Chapter 31
LEO’S NOTES
Place: Paperback Trader, Burlington, VT
Second favorite quote: I would live in your love as the sea-grasses live in the sea.
Borne up by each wave as it passes,
drawn down by each wave that recedes.
Misc: 1987 reprint. Sentimental value only. Oh, Pan, if you only knew
Chat windows scrolled on Leo’s computer screen as he discussed the manuscript illuminations with faerie-kin researchers.
They all agreed the bestiary had probably been created by a fae to preserve the beings as their numbers dwindled.
And there was an aura of “gravity” to the manuscript, in the sense that it was drawing magic into itself.
That concerned Leo. If the manuscript was absorbing magic, what more could it unleash?
He opened an email, then took another sip of iced coffee even though it was after midnight. Oh, and he continued his one-sided conversation. “I’m not ignoring her, Bob. She’s ignoring me.”
A huff came from the old wooden cigar box on Leo’s desk.
“I have texted her,” he replied. “Multiple times.”
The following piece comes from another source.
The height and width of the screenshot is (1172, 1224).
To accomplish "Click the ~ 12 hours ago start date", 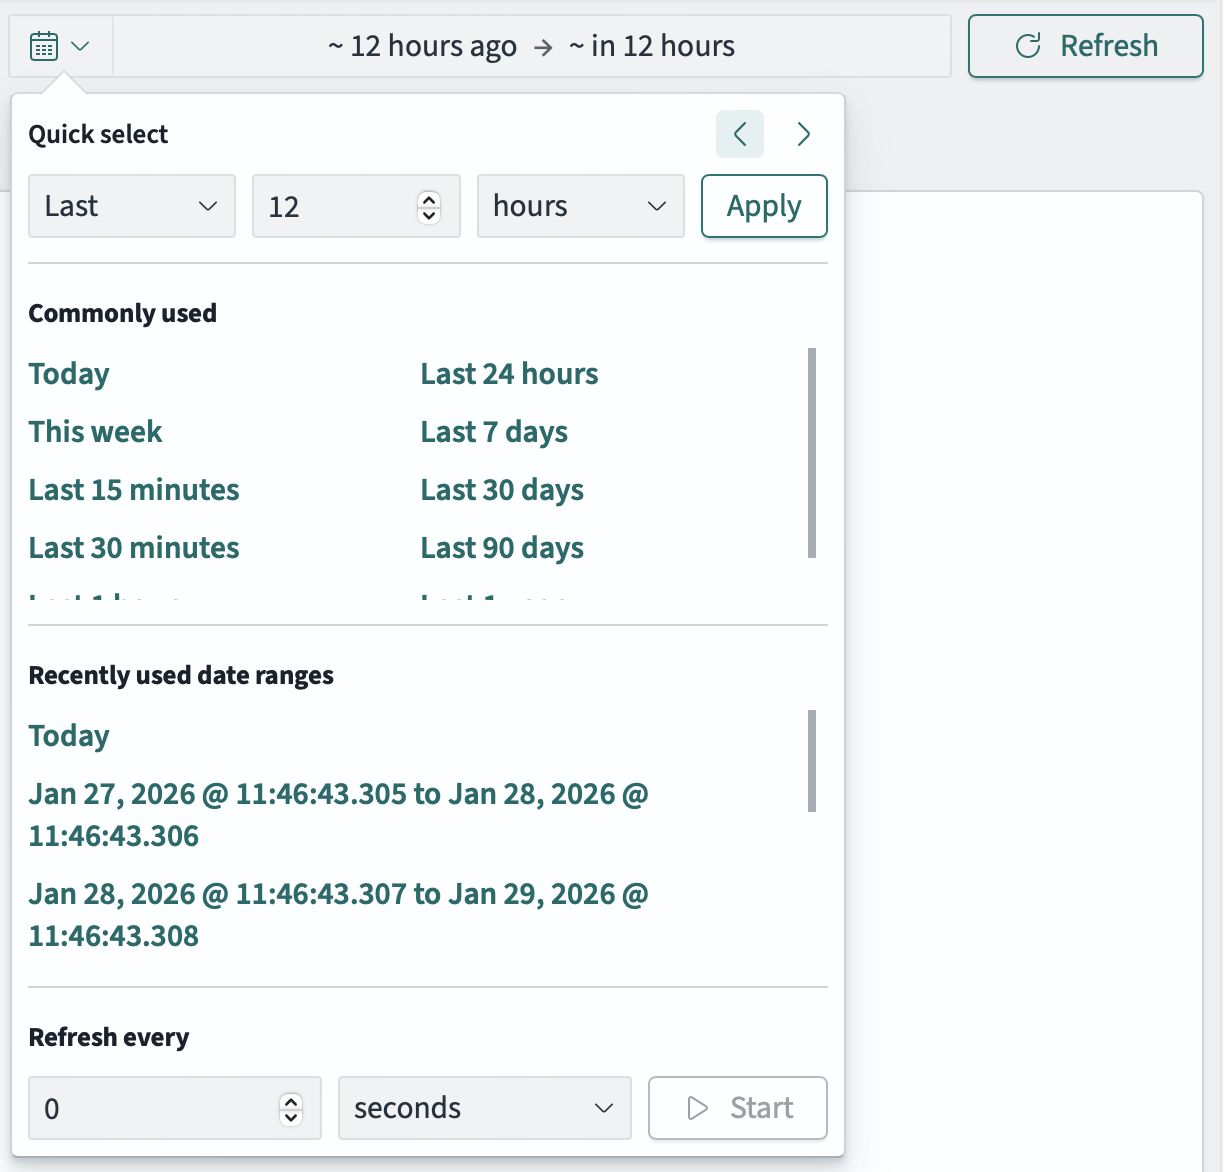I will coord(422,46).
Leo took a deep breath and started reading the email. Then a chirp sounded from the cigar box. He didn’t understand the words, so he just assumed the meaning.
“I can’t think when I’m around Pan, okay?
I just want to… touch her. I can’t say no to those big fucking eyes.
She’ll talk me into thinking that pixies and gnomes and brownies are meant to be here, that life is better with them.
But you and I both know that releasing magic is trouble.
Even if it’s good trouble, it’s still big trouble. ”
As if to emphasize the point, Leo responded in one of the chat windows, explaining that he’d tried to get more photos of the manuscript, but he could no longer enter the room.
He’d tried—alone, after Pan ghosted his texts—but magic throbbed from the manuscript so powerfully that he’d felt like a mouse getting too close to a vacuum cleaner.
He didn’t mention that Pan could still touch the book. He didn’t mention Pan at all.
“Because I have to protect her,” he told Bob. “Right? If something goes terribly wrong with all this, I don’t want anyone blaming Pandora.”
Bob sat up in his cigar-box bed and nodded agreeably. His crewcut lay flat on one side from trying to sleep in the box Leo had lined with cotton balls and flannel rags for comfort. Bob himself had added the string of dried purple clover and fern leaves.
“I also need to convince her I’m right. But the minute I think about those perky eyes, my brain shuts off.”
A paperclip pinged off the side of his head.
“Hey! You take that back! Maybe I did mean her eyes.” He took a calming breath. “So yeah, I’m ignoring her a little. But I have a good reason. When I see her, I want too much.”
Bob scrubbed his crewcut with his fingers.
“But why is she ignoring me?” Leo asked.
Bob shot him a look.
“Fine,” Leo sighed. “I was an asshole who said he didn’t want her if she wasn’t gifted. But she is gifted now! She’s helping the creatures and being an absolute legend and… Dames, I miss her.”
Leo looked in the direction of Pan’s house as Bob fell backward into his bed and flipped the lid shut on his cigar box, signaling the conversation was over.
“I don’t know, Bob. Does she miss me too?”